[Entries for locating words and elements]
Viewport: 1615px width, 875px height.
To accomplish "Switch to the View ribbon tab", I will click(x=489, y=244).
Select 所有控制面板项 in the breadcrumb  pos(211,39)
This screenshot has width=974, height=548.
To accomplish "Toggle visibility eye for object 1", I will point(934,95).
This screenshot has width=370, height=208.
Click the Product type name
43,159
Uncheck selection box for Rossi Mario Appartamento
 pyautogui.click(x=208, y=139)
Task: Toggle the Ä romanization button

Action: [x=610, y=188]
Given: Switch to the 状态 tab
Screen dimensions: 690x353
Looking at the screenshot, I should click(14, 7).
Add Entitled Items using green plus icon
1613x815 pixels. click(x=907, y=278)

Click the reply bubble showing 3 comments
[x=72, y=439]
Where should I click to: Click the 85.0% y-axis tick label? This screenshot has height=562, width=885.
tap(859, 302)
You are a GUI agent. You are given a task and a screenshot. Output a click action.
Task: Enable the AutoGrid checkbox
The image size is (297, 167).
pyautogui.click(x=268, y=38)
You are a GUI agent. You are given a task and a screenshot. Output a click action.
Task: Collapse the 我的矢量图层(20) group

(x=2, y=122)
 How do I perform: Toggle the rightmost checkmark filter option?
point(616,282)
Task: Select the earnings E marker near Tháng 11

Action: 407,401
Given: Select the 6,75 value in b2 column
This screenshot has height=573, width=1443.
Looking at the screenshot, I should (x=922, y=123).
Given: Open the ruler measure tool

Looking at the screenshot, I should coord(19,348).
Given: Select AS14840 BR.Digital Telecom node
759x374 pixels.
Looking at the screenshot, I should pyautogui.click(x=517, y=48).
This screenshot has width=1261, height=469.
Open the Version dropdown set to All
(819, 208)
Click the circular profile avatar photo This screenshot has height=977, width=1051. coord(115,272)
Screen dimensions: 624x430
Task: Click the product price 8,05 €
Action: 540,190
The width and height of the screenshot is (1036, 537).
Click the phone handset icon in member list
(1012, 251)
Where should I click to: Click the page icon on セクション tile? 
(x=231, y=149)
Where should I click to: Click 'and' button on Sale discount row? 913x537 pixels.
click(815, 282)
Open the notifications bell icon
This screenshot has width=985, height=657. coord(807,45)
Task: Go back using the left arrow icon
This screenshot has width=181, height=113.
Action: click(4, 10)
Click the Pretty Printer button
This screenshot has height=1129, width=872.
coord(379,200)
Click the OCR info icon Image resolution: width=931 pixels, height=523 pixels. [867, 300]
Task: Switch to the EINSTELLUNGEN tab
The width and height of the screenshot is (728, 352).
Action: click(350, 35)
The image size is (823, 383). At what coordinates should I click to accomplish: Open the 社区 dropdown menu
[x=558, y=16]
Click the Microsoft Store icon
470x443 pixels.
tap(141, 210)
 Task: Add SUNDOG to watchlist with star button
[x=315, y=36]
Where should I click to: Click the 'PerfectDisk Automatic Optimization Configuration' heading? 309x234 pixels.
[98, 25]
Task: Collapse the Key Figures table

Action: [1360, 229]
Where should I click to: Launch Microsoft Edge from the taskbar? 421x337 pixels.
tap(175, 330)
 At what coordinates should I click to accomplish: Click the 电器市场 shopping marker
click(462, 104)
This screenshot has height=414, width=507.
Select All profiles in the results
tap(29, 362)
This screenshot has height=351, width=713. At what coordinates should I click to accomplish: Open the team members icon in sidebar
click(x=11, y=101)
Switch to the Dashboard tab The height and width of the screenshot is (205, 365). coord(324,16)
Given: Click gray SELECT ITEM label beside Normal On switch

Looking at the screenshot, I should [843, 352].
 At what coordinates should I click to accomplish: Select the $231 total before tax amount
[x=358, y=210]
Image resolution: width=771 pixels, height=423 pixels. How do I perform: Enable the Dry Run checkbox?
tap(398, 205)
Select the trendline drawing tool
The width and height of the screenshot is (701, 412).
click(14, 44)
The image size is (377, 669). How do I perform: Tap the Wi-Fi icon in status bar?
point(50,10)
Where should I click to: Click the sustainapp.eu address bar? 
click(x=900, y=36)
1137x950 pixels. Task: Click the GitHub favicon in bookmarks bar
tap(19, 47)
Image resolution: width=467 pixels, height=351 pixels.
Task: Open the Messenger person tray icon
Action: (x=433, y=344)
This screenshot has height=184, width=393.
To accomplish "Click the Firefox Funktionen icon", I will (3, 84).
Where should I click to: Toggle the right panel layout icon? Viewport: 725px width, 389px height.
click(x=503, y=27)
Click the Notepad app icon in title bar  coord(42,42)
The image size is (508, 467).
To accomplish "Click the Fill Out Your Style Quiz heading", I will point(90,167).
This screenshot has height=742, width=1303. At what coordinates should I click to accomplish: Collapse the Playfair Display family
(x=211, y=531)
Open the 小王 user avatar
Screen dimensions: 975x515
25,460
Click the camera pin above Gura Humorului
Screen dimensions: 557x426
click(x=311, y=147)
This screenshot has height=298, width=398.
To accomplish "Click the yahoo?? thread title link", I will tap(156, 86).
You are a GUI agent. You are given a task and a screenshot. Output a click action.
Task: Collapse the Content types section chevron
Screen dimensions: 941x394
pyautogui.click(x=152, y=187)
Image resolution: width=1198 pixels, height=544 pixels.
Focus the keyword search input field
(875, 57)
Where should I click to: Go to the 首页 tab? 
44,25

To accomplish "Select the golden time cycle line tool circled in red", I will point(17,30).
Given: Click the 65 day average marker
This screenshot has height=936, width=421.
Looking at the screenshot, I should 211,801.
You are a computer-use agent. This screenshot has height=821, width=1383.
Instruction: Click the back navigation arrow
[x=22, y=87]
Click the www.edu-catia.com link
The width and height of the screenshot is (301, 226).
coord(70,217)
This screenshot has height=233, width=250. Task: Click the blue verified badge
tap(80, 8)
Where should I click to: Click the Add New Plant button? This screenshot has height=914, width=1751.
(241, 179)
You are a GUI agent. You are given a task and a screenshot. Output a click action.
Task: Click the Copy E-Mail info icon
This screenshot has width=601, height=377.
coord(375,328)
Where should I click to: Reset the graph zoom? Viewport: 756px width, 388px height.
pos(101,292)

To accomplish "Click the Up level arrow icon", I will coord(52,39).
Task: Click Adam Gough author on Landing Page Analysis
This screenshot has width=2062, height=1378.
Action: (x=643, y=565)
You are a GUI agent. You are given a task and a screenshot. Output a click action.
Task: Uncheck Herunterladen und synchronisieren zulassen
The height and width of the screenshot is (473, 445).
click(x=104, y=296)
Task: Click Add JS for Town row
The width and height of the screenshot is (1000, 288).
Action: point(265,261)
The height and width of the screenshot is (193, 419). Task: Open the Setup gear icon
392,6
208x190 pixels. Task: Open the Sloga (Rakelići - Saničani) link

Your instructions
Render the part of the rows that opens with the line containing "Where should I click to: Click the sustainapp.eu" and closes with the line containing "coord(375,328)" as a numbered list, omitting any blank lines.

Response
1. Where should I click to: Click the sustainapp.eu address bar? 
2. click(x=900, y=36)
3. 1137x950 pixels. Task: Click the GitHub favicon in bookmarks bar
4. tap(19, 47)
5. Image resolution: width=467 pixels, height=351 pixels.
6. Task: Open the Messenger person tray icon
7. Action: (x=433, y=344)
8. This screenshot has height=184, width=393.
9. To accomplish "Click the Firefox Funktionen icon", I will (3, 84).
10. Where should I click to: Toggle the right panel layout icon? Viewport: 725px width, 389px height.
11. click(x=503, y=27)
12. Click the Notepad app icon in title bar  coord(42,42)
13. The image size is (508, 467).
14. To accomplish "Click the Fill Out Your Style Quiz heading", I will point(90,167).
15. This screenshot has height=742, width=1303. At what coordinates should I click to accomplish: Collapse the Playfair Display family
16. (x=211, y=531)
17. Open the 小王 user avatar
18. Screen dimensions: 975x515
19. 25,460
20. Click the camera pin above Gura Humorului
21. Screen dimensions: 557x426
22. click(x=311, y=147)
23. This screenshot has height=298, width=398.
24. To accomplish "Click the yahoo?? thread title link", I will tap(156, 86).
25. You are a GUI agent. You are given a task and a screenshot. Output a click action.
26. Task: Collapse the Content types section chevron
27. Screen dimensions: 941x394
28. pyautogui.click(x=152, y=187)
29. Image resolution: width=1198 pixels, height=544 pixels.
30. Focus the keyword search input field
31. (875, 57)
32. Where should I click to: Go to the 首页 tab? 
33. 44,25
34. To accomplish "Select the golden time cycle line tool circled in red", I will point(17,30).
35. Given: Click the 65 day average marker
36. This screenshot has height=936, width=421.
37. Looking at the screenshot, I should 211,801.
38. You are a computer-use agent. This screenshot has height=821, width=1383.
39. Instruction: Click the back navigation arrow
40. [x=22, y=87]
41. Click the www.edu-catia.com link
42. The width and height of the screenshot is (301, 226).
43. coord(70,217)
44. This screenshot has height=233, width=250. Task: Click the blue verified badge
45. tap(80, 8)
46. Where should I click to: Click the Add New Plant button? This screenshot has height=914, width=1751.
47. (241, 179)
48. You are a GUI agent. You are given a task and a screenshot. Output a click action.
49. Task: Click the Copy E-Mail info icon
50. This screenshot has width=601, height=377.
51. coord(375,328)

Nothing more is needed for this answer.